TEXTO FORNECIDO:
-------------------------

Pular para o conteúdo

Entretenimento Online

A escritora profissional senta para escrever


Quarta pela manhã. A escritora profissional acorda disposta para mais um dia dedicado à literatura. Ela faz o café, põe a mesa, dá comida para o cachorro, prepara os sanduíches do almoço, acorda os filhos, diz “não esquece de levar o trompete”, “não esquece de levar a lancheira”. Ela sai de carro para a escola, volta, arruma a cozinha, bota a louça na máquina, toma outro café e se tranca no quarto.

Tempo, silêncio, o privilégio de escrever em tempo integral. Mas antes ela tem que responder e-mails, confirmar a consulta do dentista, marcar a entrevista. Só então ela desliga a internet para enfim começar a trabalhar. O telefone toca. É o senhor vietnamita que faz capas para sofá. A escritora profissional pondera. Estas são as horas sagradas de trabalho, quando o telefone no silencioso só aceita ligações de emergência. Mas eis que o vietnamita é uma emergência, desde que a família adotou um cachorro compatível com uma alcateia. O bicho tem pelo de lobo, tamanho de lobo e mania de se roçar no sofá novo e agora protegido por lençóis. A escritora é mulher madura, quer uma sala digna e não um arranjo de comuna hippie, e movida pelo senso de orgulho e dignidade ela decide escrever dali a pouco e atender a ligação.

É impossível entender o que o vietnamita diz. É impossível ao vietnamita entender o que a escritora diz. Ambos trabalham em suas respectivas línguas, a escritora na mesa do quarto, o vietnamita, com seus conterrâneos no ateliê. Pelo telefone se comunicam no inglês rascante dos que se mantêm em suas ilhas. O vietnamita (senhor Thai) está por perto e sugere visitá-la com uns tecidos. A escritora profissional pondera. Há de se preservar o tempo de escrita com a convicção de uma antifascista, mas ela tem a razão ofuscada pela lembrança da remela de cão nas almofadas. Manda por mensagem o endereço.

Chega o senhor Thai com amostras de tecido. A escritora pergunta se ele vai lavar o tecido. O senhor Thai diz que não. Mas tem que lavar porque o tecido encolhe, diz a escritora. O senhor Thai diz que se lavar ele terá que passar. A escritora diz “então você passa, oras”. Senhor Thai: “Passe você.”

-------------------------

TAREFA CURTA 1: Copie fielmente o trecho do texto sobre a escritora profissional que começa nas palavras "Quarta pela manhã." e termina depois de "tranca no quarto.".
TAREFA CURTA 2: Repita sem alterações as linhas dos registros, começando pela primeira delas e parando depois da linha que contém "[button] (352, 1585)".
O texto e os registros não têm nenhuma relação entre si.

-------------------------

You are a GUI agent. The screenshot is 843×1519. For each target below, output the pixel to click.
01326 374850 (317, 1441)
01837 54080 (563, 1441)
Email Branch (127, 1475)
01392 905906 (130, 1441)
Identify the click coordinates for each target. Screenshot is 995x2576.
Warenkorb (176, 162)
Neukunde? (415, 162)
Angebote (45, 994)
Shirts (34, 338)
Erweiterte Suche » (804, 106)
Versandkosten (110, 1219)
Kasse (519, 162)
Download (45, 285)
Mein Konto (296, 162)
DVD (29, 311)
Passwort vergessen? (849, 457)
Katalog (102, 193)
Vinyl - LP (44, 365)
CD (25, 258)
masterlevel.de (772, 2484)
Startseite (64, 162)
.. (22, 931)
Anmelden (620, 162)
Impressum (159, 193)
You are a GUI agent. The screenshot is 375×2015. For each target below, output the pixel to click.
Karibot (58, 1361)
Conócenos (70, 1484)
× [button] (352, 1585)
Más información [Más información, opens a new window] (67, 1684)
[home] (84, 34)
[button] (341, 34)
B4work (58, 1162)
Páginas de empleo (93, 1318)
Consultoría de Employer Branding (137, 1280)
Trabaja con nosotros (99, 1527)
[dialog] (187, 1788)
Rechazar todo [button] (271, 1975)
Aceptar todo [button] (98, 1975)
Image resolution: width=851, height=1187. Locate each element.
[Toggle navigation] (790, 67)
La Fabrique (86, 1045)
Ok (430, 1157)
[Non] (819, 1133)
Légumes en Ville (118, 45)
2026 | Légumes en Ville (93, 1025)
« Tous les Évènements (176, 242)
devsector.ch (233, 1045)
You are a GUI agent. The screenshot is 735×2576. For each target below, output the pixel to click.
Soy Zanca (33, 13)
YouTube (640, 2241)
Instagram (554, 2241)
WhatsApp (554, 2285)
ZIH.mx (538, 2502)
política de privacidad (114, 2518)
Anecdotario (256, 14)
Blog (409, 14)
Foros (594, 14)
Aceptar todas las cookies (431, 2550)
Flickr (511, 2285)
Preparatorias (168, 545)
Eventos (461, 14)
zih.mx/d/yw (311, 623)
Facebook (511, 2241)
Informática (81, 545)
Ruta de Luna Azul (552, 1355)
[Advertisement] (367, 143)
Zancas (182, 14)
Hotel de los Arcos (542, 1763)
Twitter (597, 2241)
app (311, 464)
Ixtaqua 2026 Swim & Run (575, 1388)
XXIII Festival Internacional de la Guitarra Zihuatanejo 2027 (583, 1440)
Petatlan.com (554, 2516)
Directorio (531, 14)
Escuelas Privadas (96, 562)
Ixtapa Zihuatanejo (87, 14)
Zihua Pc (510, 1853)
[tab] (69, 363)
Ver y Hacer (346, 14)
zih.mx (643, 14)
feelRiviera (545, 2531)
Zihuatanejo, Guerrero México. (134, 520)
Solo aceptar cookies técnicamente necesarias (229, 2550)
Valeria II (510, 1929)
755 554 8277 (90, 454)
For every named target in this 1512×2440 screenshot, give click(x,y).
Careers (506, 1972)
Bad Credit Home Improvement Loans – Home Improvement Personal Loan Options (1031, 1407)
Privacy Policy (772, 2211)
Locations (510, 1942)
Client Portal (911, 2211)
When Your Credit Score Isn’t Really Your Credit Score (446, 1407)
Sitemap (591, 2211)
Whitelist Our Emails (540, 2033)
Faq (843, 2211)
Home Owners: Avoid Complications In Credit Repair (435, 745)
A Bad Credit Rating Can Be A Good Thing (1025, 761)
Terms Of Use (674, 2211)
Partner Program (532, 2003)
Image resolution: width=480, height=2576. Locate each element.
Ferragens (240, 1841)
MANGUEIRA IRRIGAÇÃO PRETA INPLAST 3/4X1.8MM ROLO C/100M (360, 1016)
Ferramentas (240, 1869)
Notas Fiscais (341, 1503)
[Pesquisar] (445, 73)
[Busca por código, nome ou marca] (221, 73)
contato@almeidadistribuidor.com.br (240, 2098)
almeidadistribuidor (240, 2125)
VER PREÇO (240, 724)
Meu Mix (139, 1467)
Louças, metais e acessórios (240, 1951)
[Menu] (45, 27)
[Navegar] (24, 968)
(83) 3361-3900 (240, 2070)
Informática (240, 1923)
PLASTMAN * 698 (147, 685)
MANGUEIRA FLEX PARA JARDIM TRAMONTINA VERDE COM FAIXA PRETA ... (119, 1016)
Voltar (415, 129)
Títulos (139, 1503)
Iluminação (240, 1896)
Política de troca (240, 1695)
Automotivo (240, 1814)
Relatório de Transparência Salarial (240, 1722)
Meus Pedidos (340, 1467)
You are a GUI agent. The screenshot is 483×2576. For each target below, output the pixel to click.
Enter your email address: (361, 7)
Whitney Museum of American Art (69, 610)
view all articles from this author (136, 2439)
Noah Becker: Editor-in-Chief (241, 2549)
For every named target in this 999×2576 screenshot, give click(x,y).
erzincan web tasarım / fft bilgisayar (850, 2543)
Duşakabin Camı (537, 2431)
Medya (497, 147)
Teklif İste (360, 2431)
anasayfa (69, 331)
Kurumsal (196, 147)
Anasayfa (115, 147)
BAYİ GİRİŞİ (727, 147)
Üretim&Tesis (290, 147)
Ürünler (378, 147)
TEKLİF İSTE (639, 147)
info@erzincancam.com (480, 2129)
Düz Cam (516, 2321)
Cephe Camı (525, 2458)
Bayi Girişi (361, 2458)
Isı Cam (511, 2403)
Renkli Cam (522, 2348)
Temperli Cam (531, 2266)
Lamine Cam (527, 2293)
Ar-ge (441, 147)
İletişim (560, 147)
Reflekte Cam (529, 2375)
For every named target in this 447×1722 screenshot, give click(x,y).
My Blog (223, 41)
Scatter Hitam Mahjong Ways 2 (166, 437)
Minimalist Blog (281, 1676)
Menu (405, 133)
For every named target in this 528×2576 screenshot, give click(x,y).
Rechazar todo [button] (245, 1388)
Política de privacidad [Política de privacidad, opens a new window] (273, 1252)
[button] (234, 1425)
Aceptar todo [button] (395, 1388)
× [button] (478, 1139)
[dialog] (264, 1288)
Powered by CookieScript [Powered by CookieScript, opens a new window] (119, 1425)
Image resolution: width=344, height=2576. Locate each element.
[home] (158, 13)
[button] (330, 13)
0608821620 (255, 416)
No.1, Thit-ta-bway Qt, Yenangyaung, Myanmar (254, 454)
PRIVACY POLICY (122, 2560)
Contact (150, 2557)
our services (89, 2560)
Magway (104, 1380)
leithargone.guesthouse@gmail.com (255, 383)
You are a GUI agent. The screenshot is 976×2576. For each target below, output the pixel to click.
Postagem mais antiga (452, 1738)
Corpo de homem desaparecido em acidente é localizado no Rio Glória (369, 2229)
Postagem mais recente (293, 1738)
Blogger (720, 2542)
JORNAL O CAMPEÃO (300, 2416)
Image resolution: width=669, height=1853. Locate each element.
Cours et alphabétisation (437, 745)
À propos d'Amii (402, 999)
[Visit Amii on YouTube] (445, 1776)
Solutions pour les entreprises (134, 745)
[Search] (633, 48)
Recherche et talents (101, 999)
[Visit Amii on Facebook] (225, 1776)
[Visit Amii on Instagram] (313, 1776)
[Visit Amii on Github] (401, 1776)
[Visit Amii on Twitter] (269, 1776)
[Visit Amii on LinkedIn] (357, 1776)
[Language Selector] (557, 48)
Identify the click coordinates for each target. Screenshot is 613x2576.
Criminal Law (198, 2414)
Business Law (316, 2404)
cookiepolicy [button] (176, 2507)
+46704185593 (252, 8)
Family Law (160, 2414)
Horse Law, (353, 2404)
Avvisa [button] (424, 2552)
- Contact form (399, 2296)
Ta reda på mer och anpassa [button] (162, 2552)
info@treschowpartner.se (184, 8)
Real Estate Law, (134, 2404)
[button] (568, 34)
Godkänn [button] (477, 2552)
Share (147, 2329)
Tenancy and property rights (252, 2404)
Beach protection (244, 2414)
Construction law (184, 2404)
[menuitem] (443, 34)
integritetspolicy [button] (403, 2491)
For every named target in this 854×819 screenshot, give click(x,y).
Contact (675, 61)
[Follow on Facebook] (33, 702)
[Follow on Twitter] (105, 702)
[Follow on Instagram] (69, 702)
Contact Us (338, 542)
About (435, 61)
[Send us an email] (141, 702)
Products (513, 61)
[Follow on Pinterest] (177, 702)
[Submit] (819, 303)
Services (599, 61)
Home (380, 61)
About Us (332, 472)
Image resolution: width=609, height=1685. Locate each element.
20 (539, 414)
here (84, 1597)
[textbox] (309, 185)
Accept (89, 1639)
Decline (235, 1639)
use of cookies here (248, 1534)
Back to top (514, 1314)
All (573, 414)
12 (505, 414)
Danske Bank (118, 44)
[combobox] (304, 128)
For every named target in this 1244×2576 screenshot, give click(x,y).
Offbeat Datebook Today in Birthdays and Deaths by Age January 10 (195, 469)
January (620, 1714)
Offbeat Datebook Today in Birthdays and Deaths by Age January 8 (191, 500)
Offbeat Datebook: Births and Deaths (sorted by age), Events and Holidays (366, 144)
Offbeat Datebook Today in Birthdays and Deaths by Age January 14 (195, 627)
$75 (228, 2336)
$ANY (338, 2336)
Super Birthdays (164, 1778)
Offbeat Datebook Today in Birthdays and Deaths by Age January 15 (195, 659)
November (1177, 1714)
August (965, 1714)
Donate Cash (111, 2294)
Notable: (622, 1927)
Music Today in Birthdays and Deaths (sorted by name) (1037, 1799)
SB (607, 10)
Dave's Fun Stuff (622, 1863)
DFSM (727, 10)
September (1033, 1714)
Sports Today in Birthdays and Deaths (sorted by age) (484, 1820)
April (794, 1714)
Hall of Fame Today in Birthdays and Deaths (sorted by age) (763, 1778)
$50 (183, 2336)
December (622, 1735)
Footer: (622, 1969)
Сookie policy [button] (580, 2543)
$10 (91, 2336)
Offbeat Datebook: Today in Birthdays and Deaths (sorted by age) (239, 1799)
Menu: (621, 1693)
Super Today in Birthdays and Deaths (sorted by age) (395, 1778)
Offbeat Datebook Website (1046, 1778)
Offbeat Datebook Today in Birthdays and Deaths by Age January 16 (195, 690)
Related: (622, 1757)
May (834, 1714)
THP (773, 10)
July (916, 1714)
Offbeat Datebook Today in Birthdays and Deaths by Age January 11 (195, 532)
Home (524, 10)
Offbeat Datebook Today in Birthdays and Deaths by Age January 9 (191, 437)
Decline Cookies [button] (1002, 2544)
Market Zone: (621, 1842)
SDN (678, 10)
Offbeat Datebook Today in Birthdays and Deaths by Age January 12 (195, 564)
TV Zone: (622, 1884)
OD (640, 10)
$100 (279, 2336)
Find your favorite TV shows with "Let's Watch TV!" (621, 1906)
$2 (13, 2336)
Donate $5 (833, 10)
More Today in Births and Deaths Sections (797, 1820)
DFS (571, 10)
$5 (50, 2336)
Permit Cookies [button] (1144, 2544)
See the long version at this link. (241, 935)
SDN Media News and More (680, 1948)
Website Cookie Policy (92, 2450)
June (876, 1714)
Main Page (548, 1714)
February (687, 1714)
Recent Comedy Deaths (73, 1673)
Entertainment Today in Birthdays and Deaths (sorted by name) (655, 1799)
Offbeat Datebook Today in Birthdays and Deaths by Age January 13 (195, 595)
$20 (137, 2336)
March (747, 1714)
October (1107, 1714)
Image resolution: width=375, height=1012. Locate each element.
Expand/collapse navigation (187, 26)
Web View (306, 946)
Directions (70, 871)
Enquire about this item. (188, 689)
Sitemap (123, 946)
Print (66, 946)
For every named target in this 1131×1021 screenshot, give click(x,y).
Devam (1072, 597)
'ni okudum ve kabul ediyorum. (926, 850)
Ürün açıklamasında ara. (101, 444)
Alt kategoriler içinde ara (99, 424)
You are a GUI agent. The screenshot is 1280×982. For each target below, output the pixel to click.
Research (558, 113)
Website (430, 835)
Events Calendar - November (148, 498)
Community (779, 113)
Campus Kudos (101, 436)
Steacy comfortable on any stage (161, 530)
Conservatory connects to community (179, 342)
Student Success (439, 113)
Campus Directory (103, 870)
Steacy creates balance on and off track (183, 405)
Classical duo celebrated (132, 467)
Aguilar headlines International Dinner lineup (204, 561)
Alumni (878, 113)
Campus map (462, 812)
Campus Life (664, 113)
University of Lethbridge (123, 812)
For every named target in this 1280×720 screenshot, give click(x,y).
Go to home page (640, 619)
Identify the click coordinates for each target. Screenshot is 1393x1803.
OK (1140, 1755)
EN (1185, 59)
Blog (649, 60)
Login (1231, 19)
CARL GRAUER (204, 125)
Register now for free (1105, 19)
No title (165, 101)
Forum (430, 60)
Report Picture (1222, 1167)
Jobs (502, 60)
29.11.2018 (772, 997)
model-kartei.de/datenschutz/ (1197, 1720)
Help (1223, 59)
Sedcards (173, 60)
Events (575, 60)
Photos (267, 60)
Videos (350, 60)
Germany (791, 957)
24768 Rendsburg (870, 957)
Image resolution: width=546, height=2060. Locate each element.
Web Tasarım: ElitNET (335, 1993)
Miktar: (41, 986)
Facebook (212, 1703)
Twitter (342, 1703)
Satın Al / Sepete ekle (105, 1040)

-------------------------

SOLUÇÃO DETALHADA 1:
Quarta pela manhã. A escritora profissional acorda disposta para mais um dia dedicado à literatura. Ela faz o café, põe a mesa, dá comida para o cachorro, prepara os sanduíches do almoço, acorda os filhos, diz “não esquece de levar o trompete”, “não esquece de levar a lancheira”. Ela sai de carro para a escola, volta, arruma a cozinha, bota a louça na máquina, toma outro café e se tranca no quarto.

SOLUÇÃO DETALHADA 2:
You are a GUI agent. The screenshot is 843×1519. For each target below, output the pixel to click.
01326 374850 (317, 1441)
01837 54080 (563, 1441)
Email Branch (127, 1475)
01392 905906 (130, 1441)
Identify the click coordinates for each target. Screenshot is 995x2576.
Warenkorb (176, 162)
Neukunde? (415, 162)
Angebote (45, 994)
Shirts (34, 338)
Erweiterte Suche » (804, 106)
Versandkosten (110, 1219)
Kasse (519, 162)
Download (45, 285)
Mein Konto (296, 162)
DVD (29, 311)
Passwort vergessen? (849, 457)
Katalog (102, 193)
Vinyl - LP (44, 365)
CD (25, 258)
masterlevel.de (772, 2484)
Startseite (64, 162)
.. (22, 931)
Anmelden (620, 162)
Impressum (159, 193)
You are a GUI agent. The screenshot is 375×2015. For each target below, output the pixel to click.
Karibot (58, 1361)
Conócenos (70, 1484)
× [button] (352, 1585)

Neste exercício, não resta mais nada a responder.